Appendix A: Details of Intervention Selection
RAND and CDC worked together closely to select the interventions for consideration. Although we began with a list of 16 interventions that met our three criteria—implementable at the state level, demonstrated to be effective, and not already in widespread use—we both added to and subtracted from this initial list. The two main reasons for doing so were the availability of data and the fact that the Countermeasures That Work report occasionally combined multiple interventions that we need to define more precisely to develop cost estimates. The reasons for including or excluding interventions that met the above criteria are provided here:
- Saturation patrols: Although these were not on the original list, because they can be used in states that forbid the use of sobriety checkpoints, we decided to include them.
- DWI courts: We dropped this from consideration because evidence for their effectiveness is limited and it is difficult to design a methodologically sound study or determine their costs.
- Red-light cameras: Despite conflicting literature, including some recent evidence suggesting that they are not as effective as initially thought, we retained this intervention on the grounds that it would be helpful to conduct work on their costs and benefits because many states and localities have considered red-light cameras. In addition, a majority of the literature reports that red-light cameras are effective.
- Vehicle and license plate sanctions: The Countermeasures That Work report lists five types of sanctions under this heading. (Other sources include alcohol interlocks as a type of sanction, but, because these have been extensively studied, we retained them as a separate intervention.) We considered license plate sanctions separately from vehicle sanctions. Three vehicle sanctions are commonly used: vehicle impoundment, vehicle forfeiture, and vehicle immobilization. Vehicle impoundment has received the most study, so we retained this intervention. Two license plate sanctions are in use: special plates and license plate impoundment. Of the seven states with special license plates, six also have impoundment laws. Although both studies of impoundment laws were carried out in the same state (Minnesota), the more recent was conducted in 2011. Both studies of impoundment laws found positive results, and the most recent study was conducted in 2001.
- Communications and high-visibility enforcement of seat belt and child restraint laws: All states conduct such enforcement campaigns, but some more extensively than others, making it difficult to determine an appropriate metric for how widely used this intervention currently is. We spoke with Richard Compton, director of the Office of Behavioral Safety Research at NHTSA, on February 16, 2012. In this conversation, he noted that, for high-visibility enforcement to work, both increased enforcement and publicity are needed. In our previous research, we did not find any references to child restraint high-visibility enforcement campaigns conducted independently of seat belt campaigns. The UNC report notes, “NHTSA typically includes child restraint and booster seat use and enforcement as a part of their Click It Or Ticket campaigns” (pp. 2–36). Therefore, we decided to combine these previously separate interventions into one covering all enforcement campaign activity for seat belts and child restraints.

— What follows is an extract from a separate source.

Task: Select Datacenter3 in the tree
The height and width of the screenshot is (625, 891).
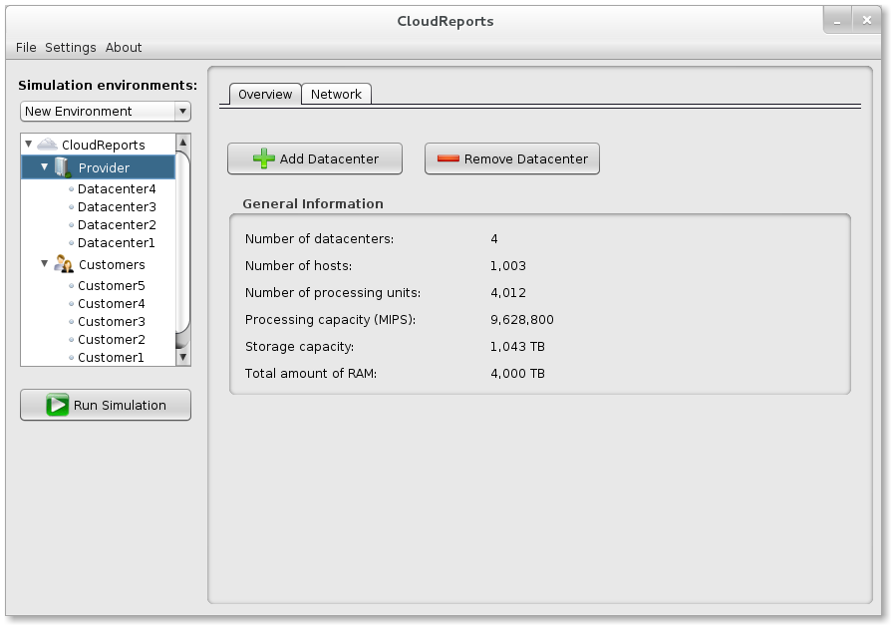Action: (116, 205)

- Referring older drivers to licensing agencies: We found relatively little literature on the effectiveness of referring older drivers for additional testing to retain a driver’s license, so we did not retain this intervention.
- Lower BAC limits for repeat offenders: The main study on this intervention (R. Jones and Rodriguez-Iglesias, 2004) identified five states that use this intervention. This is the main source cited in UNC Highway Safety Research Center, 2011. However, our subsequent review of NHTSA’s Digest of Impaired Driving and Selected Beverage Control Laws, 2011, found that only one state retains such a law. We have been unable to determine precisely why this law was apparently repealed in the other states. Given the apparent difficulty in implementing and enforcing this intervention, we decided not to include it in the tool.
- Bicycle and pedestrian interventions: Although we had hoped to include an intervention that specifically addressed these groups of road users, we could not identify one that met our criteria. Almost all the effective interventions we researched were changes in roadway configuration (e.g., shortened curb radii or raised medians). Although we considered pedestrian countdown signals, we could not develop a sound method for determining how many would be required to be effective.
- Cell phone and texting bans: These bans have received a good deal of attention as a potential means of countering distracted driving because of device use. However, although some evidence supports their effectiveness (Sampaio, 2010), other studies have found only a short-term or mixed effect (Jacobson et al., 2012; Lim and Chi, 2013). Although these might be considered useful interventions in the future, perhaps combined with specific types of enforcement, at the time we conducted this research, there was insufficient evidence of their general effectiveness.